Pleasanton Weekly

News - March 28, 2014

New 177-unit, 4-story apartment complex OK'd

Housing project located on West Las Positas across from Hart Middle School

by Jeb Bing

The Pleasanton City Council has approved a developer's plan to build an apartment complex on West Las Positas Boulevard across from Hart Middle School with 177 units and buildings as high as four stories on the 6-acre site.

SummerHill Apartment Communities also will tear down a vacant one-story building now on the site that was built in 1984 and most recently occupied by clinical laboratories for SmithKline Beecham.

The site is located at 5850 W. Las Positas Blvd.

Kevin Ebrahimi, SummerHill's vice president of development, said the four buildings planned in the high-density housing complex will feature "Spanish colonial style" architecture with soundwalls and two rows of trees on the backside along the Arroyo Mocho. The heavy screening is being included as part of the development to shade the apartments from homes along the other side of the arroyo.

Councilman Jerry Pentin cast the only vote against approving the development after others on the council refused to go along with his request that tenants in the apartment complex eventually be allowed access to the arroyo if a hiking trail is built on the SummerHill south side. Currently, there's a trail on the north side and several nearby homeowners objected to giving the hundreds of tenants of the SummerHill complex access to arroyo across the way.

Besides being located on a heavily traveled thoroughfare, the new development will also be served by two Wheels bus stops in front. It will also feature recreation areas and open space for tenants, including a pool, spa, seating areas, a barbecue area and a children's play area with playground equipment.

Ebrahimi said the complex will feature a large water fountain display on Las Positas, although, given the current drought situation, Mayor Jerry Thorne suggested holding that display off until better water conditions return.

Although the complex should have 27 affordable housing units, SummerHill has the option of paying $2,300 per unit into the city's affordable housing fund instead of actually providing such apartments.

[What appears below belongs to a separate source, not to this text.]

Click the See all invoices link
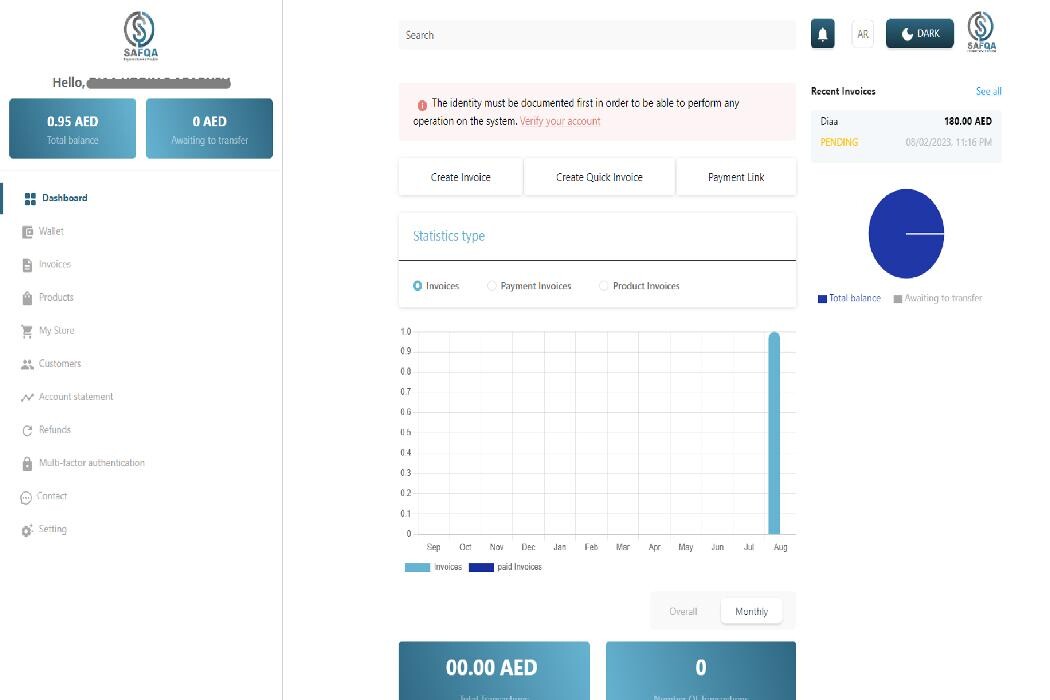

Ebrahimi said that all of the multi-story buildings will have elevators and that all of the ground-floor units will be constructed for access by disabled tenants, including those using wheelchairs.

A total of 304 resident and guest parking spaces will be provided on the site, including 130 in apartment building garages, 124 in covered carports and 50 in outdoor parking spaces.

At a Planning Commission public hearing on the project, attorney Patrick Kernan, a former Pleasanton school board member who was representing the district, said the school district and SummerHill had reached an agreement on payments the company will make to the district.

James Paxson, general manager of Hacienda — the business and residential property where the SummerHill apartments will be located — praised the design standards to be used in the project.

"This is a project we're very proud to see," Paxson said. "It follows on the heels of other good projects and will be an excellent addition to the (business) park."